The Regameys established in Switzerland in the 17th century: the great-grandfather left the country when his shoe making business collapsed. He moved to Vilnius (known at the time as Wilno), then in the Russian Empire. His son Louis, Ludwik grandfather, married there a Polish girl: he worked as a French teacher. In the wake of the Polish Uprising of 1863, the family left Polish-Lithuania territory to Russian Kyiv. As a Swiss citizen, he officially became in 1883, a Tsarist civil servant. Louis fathered two sons, Casimir Ludwigovitch (1859-1907) and Rudolf Felix Gabriel Ludwigovitch (1852-1891), Ludwik's father.

Rudolf Felix Gabriel married Marianna, née Zeleney: she had Hungarian blood but was a great Polish patriot.
Ludwik was born on May 20, 1877, in Kyiv: he was their first child. Soon, two brothers and a sister will follow. He graduated from the Faculty of Construction at the Lviv Polytechnic and afterwards expanded his professional knowledge in Zürich. He got married with Kazimiera, née Spław-Neyman, and moved to Voronezh, Russian Empire There he sired two children: Rudolf born in 1905, and Regina in 1914.
In 1915, Rudolf got infected by typhus, while bringing cigarettes and food to German POW transported through Voronezh by railroad.

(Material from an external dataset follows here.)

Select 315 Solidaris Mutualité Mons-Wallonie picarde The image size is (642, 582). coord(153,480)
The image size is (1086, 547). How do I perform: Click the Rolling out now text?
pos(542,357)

He died the same year: this ordeal left a lasting scar on the Regamey marriage as Ludwik constantly blamed his wife for leaving their son without surveillance in such hazardous places.

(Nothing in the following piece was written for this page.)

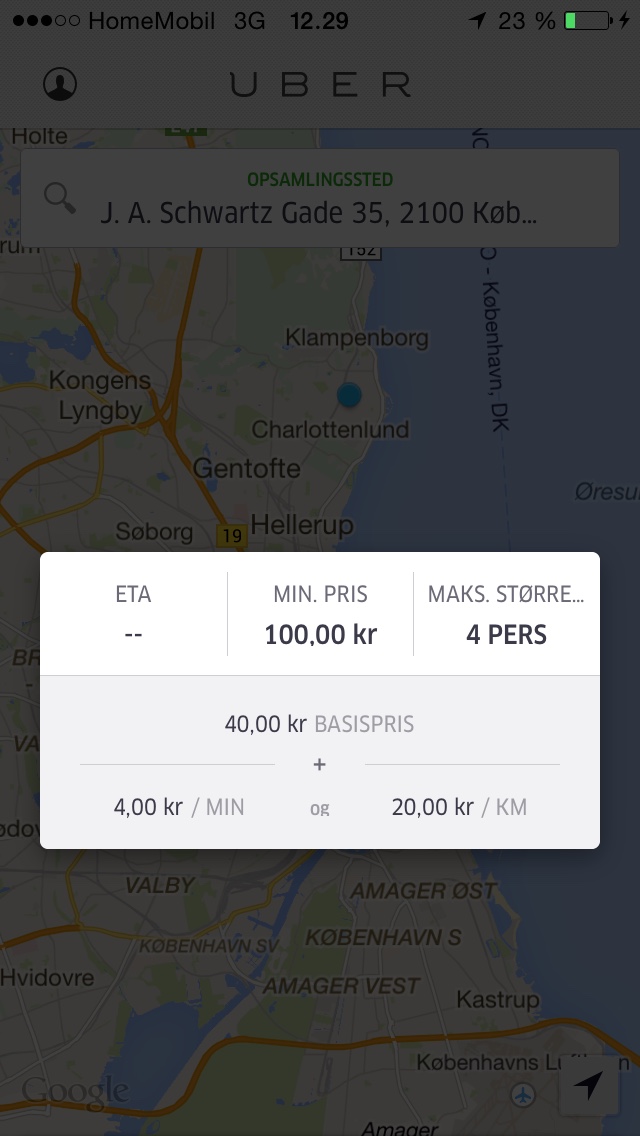Viewport: 640px width, 1136px height.
Task: Open the profile account icon
Action: (60, 84)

The 1917 Russian Revolution tore apart this life: at 40, Ludwik, as a strong patriot, joined the growing Polish army and took part to the resulting Polish–Soviet War (1919-1920). Once demobilized and looking for a place to settle anew with his family, relatives from Kyiv who had already stayed in Bydgoszcz incited them to move there from Lviv.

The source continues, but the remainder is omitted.